# STORED RECORDS:
○ ○ ○ ○ ○ ○ ○

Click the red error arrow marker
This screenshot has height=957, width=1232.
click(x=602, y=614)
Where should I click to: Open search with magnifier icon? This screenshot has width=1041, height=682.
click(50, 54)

○ ○ ○ ○ ○ ○ ○

Turn the material above into a Markdown table with two columns, Row and Line, giving each non-blank line its own numbered row.

| Row | Line |
|---|---|
| 1 | Click the red error arrow marker |
| 2 | This screenshot has height=957, width=1232. |
| 3 | click(x=602, y=614) |
| 4 | Where should I click to: Open search with magnifier icon? This screenshot has width=1041, height=682. |
| 5 | click(50, 54) |